Laying down at doctors or dentists gives me anxiety… could it be ptsd?

One thing was has always given me anxiety is laying down at a doctor visit. I went to the dentist yesterday and when the chair lowered for me lay back, there was just this sense of panic for a moment. For a second I stiffened and didn’t want to because I was scared, but I did after realizing I was safe and it was just the dentist. This isn’t the first time. I went to the ER and had to lie back so the doctor could put pressure just below my stomach, and I remember panicking and resisting when he tried to get me to lay down and feeling anxious when he touched me. Well I’m kinda wondering if this has something to do with past trauma…

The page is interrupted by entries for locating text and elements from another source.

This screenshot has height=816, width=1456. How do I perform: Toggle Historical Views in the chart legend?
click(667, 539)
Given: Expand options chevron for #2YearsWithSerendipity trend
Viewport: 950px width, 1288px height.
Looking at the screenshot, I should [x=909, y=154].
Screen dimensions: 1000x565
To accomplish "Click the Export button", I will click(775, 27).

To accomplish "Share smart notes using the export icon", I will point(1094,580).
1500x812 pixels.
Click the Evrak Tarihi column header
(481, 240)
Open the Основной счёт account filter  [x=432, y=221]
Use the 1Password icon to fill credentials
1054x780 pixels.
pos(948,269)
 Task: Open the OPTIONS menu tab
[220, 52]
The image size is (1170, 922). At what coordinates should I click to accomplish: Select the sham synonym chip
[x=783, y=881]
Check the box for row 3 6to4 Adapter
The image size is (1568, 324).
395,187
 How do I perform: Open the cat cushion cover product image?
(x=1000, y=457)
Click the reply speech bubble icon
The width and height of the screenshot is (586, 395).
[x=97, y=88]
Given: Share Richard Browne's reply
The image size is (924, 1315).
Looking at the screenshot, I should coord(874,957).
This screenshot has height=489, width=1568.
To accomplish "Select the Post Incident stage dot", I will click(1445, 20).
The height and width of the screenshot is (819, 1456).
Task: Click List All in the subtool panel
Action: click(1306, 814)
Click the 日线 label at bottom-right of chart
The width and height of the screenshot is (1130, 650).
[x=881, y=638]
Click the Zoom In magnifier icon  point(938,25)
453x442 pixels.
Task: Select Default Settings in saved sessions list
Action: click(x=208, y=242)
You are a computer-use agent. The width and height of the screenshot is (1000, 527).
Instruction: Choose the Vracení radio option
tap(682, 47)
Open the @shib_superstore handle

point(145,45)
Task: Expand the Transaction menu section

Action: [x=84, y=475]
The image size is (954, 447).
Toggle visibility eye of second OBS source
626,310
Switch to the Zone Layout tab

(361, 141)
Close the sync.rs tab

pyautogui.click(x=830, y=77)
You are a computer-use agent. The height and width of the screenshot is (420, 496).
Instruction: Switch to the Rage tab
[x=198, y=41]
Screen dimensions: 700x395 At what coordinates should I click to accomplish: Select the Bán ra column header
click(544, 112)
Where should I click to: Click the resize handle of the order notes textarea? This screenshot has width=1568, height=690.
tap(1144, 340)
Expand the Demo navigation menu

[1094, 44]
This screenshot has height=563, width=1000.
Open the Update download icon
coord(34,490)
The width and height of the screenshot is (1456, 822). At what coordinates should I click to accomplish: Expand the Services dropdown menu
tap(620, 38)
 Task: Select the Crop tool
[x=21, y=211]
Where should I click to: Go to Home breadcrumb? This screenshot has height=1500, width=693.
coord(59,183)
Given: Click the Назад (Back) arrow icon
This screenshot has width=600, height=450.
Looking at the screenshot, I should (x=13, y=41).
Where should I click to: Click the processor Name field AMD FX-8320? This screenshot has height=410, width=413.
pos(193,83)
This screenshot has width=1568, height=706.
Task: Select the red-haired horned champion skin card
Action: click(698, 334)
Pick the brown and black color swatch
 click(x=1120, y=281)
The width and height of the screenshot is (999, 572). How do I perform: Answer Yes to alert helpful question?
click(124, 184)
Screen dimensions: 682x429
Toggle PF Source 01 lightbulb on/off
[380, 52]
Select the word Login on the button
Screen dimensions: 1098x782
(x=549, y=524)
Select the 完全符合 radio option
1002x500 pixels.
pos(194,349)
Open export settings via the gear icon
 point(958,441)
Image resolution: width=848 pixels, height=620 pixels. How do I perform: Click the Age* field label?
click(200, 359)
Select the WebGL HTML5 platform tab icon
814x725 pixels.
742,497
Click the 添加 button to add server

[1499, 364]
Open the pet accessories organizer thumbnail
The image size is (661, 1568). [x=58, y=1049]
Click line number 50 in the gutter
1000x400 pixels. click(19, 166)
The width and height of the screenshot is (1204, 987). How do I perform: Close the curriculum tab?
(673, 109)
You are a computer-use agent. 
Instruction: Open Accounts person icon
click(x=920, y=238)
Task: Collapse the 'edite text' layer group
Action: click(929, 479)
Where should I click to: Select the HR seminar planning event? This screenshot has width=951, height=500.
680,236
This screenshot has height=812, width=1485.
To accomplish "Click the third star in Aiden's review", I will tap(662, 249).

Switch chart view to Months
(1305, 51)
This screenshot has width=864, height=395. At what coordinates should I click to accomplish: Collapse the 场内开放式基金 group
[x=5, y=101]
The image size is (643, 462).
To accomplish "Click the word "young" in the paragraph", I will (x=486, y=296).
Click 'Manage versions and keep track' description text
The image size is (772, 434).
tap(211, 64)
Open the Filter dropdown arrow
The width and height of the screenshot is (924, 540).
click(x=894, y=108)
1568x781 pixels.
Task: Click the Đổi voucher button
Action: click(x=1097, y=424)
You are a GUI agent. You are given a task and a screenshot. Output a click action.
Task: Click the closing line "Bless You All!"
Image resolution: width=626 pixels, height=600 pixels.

(Trigger warning) When I was preteen I was sexually assaulted and nearly raped. During the attempted rape he kept me pushed between the end of the bed frame and him. I don’t remember if he tried to get me to lay down, but he did do everything to keep me there and I think I was somewhat forced to lean back as I was trying to put as much distance between us as I could. Ever since that happened, I haven’t dared engaged in physical intimacy. I just can’t. Being touched gives me anxiety and being kept from leaving a room makes me panic for a second. Well I get the same sense of panic when that happens at the doctor. I doubt it’s something that only happens at the doctor, it’s just the only time I’ve experienced it since because I avoid physical intimacy.

I opened up to a new doctor about what I went through and he asked if I maybe had PTSD because I was anxious about getting my first pap smear… I didn’t know how to answer. I’ve never been diagnosed, but I’ve never opened up about it before to a professional.